The museum has offered to give back eight objects in the collection — such as the Lituya Bay robe and owl mask — and make Hoonah officials co-curators of the remaining items. The Hoonah groups have instead pushed for ownership of the entire collection.

On Nov. 19 in Washington, D.C., the NAGPRA repatriation review committee voted unanimously: The Hoonah collection included sacred items, they said, and the museum “does not have right of possession” to the objects.

The advisory decision, which must be approved by the secretary of the U.S. Department of the Interior, paves the way for the objects to be returned to Alaska. Or maybe for a legal battle.

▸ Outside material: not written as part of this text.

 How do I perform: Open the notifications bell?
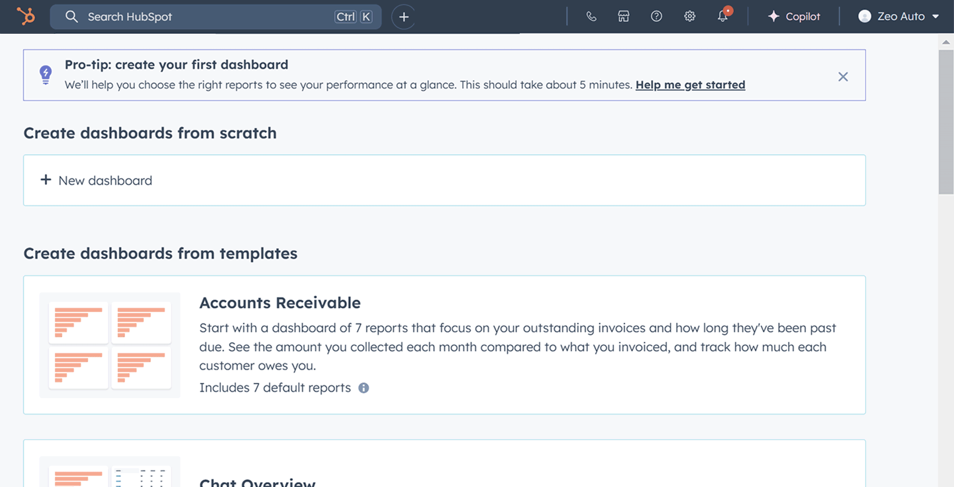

“The next step is up to the University of Pennsylvania museum to decide whether they’re going to repatriate them or whether we’re going to have to end up taking them to federal court,” Johnson says.

University spokeswoman Lori Doyle says the museum is disappointed with the committee’s decision but university officials “hope to continue to work with the claimants to find a resolution.”